Ausgangsdokument
□ □ □ □ □
A. Sie begründeten Ihre Beanstandung wie folgt:

«Beziehe mich auf die oben erwähnte Rundschau Sendung. Leider erhielten von dieser Sendung viele Fernsehzuschauerinnen und Zuschauer, welche die Details der Gesetzesgrundlage für die Kürzung der Sozialhilfe im Kanton Bern nicht kennen, eine komplett falschen Eindruck. Aus diesem Grunde sehe ich mich gezwungen, diese Sendung bei der Ombudsstelle des SRF zu beanstanden.

Tatsache ist nämlich, dass der Regierungsrat des Kantons Bern auf Antrag des Grossen Rates die Sozialhilfe kürzen will; denn die Abstimmungsvorlage des Gesetzes betr. Kürzung der Sozialhilfe basiert auf einen Vorstoss von Grossrat Ueli Studer, welcher als Gemeindepräsident und Vorsteher Soziales in Köniz aufgrund von Erfahrungen vor Ort für eine Kürzung der Sozialhilfe eine Motion einreichte! Diese Motion wurde im Berner Grossen Rat mit den Stimmen der SVP, FDP, BDP und EDU an den Berner Regierungsrat für eine Revision des Sozialhilfegesetzes überwiesen.

Der zuständige Berner Regierungsrat Schnegg hat die Revision des Sozialhilfegesetzes mit der Kürzung der Sozialhilfe aufgrund der Motion des Grossen Rates veranlasst (also hat Herr Schnegg mit der Kürzung der Sozialhilfe ‘für die Ärmsten’ einen Auftrag des Grossen Rates ausgeführt) und dem Berner Grossen Rat vorgelegt. Der Berner Grosse Rat hat dann diesem revidierten Sozialhilfegesetzes mehrheitlich zugestimmt. Das letzte Wort hat nun die Berner Stimmbürger im nächsten Monat Mai an der Urne.
□ □ □ □ □
Gespeicherte Daten
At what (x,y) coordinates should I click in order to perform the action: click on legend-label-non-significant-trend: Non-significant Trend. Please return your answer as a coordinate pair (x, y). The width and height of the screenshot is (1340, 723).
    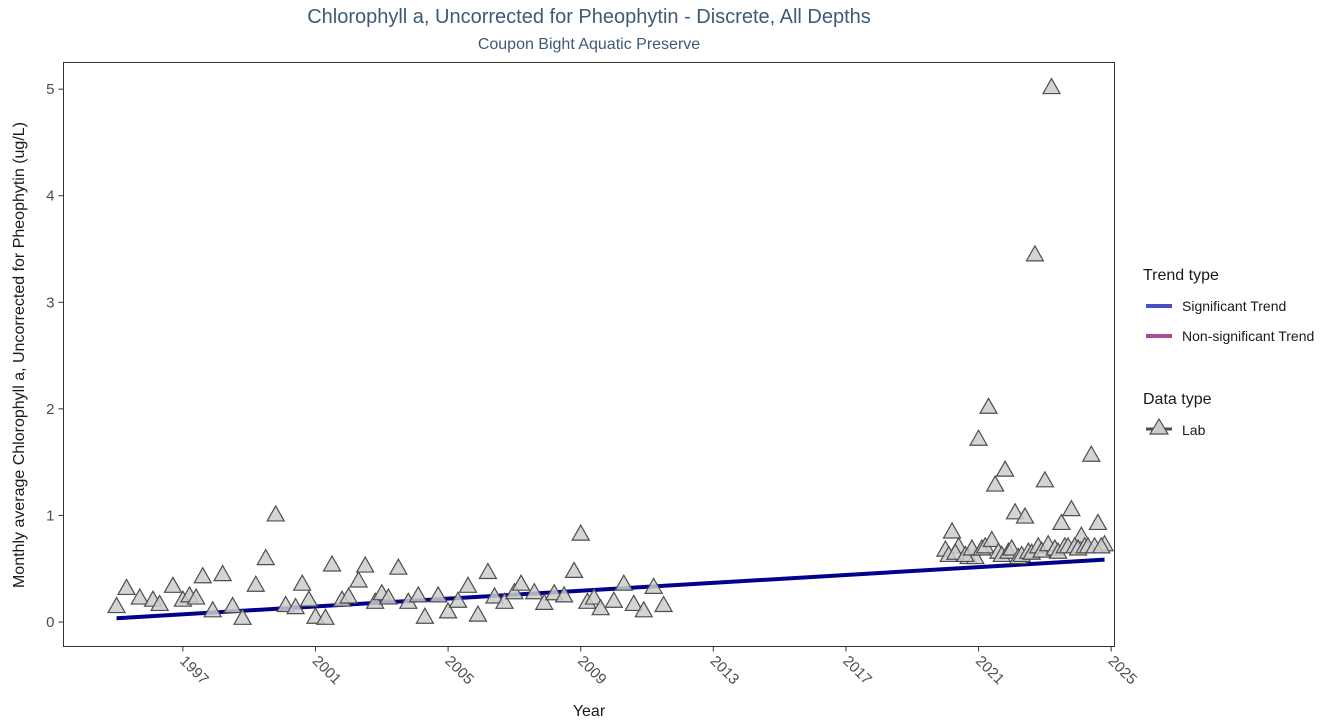
    Looking at the image, I should click on (1248, 336).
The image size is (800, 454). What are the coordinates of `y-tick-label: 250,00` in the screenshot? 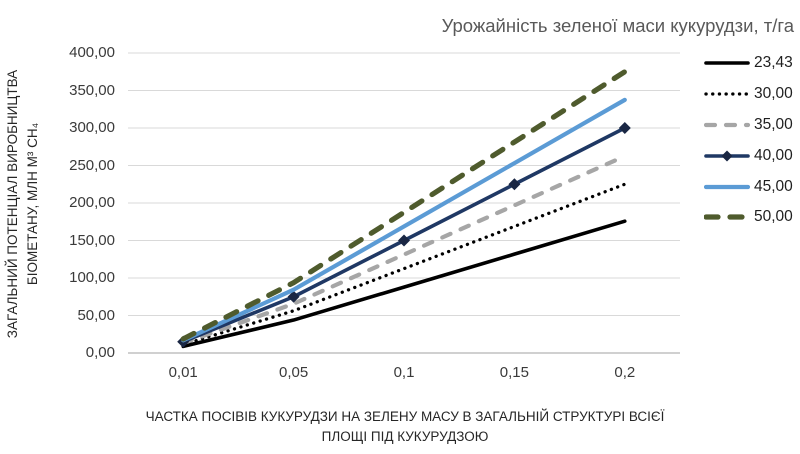 It's located at (92, 165).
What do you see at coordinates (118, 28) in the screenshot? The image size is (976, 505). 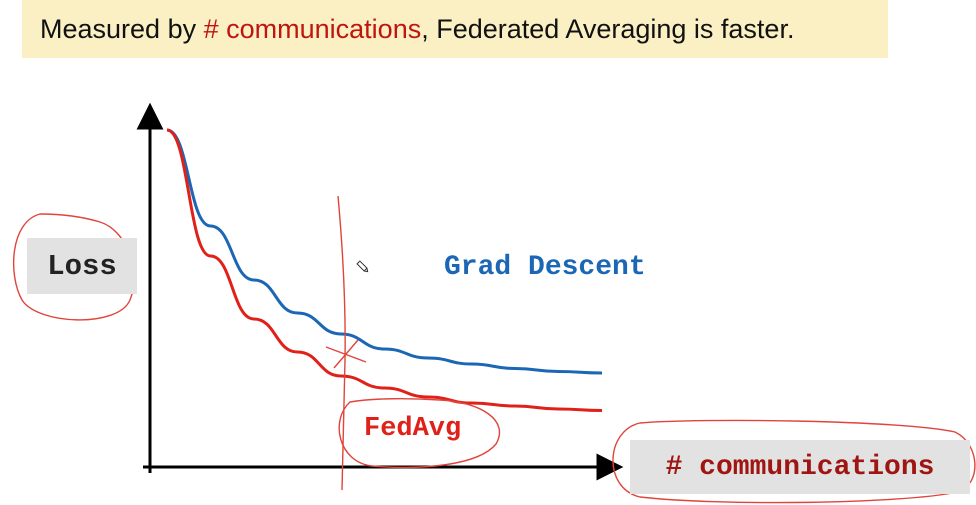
□ □ □ □ □
Arbeitsanweisungen
1) Wer reichte laut der Beanstandung zur Rundschau-Sendung die Motion für eine Kürzung der Sozialhilfe ein?
2) Führen Sie die Beanstandung zur Rundschau-Sendung im Anschluss an ihren letzten Satz weiter.

Geordnete Ergebnisse
1) Grossrat Ueli Studer, Gemeindepräsident und Vorsteher Soziales in Köniz.

2)
Der Berner Regierungsrat Schnegg hat also mit der Revision des Sozialhilfegesetzes mit Kürzung der Sozialhilfe, wie bereits oben erwähnt, einen Auftrag des Berner Grossen Rates ausgeführt. Dies wurde in der Rundschau Sendung mit keinem Wort erwähnt. Ziel der Tagesschau-Redaktion war meiner Meinung nach mit dieser Sendung, ‘versteckte’ Werbung für ein NEIN für die Berner Abstimmung über das revidierte Sozialhilfegesetzes zu machen. Dieser absolut gerechtfertigte Vorwurf wird natürlich die Rundschau Redaktion zurückweisen!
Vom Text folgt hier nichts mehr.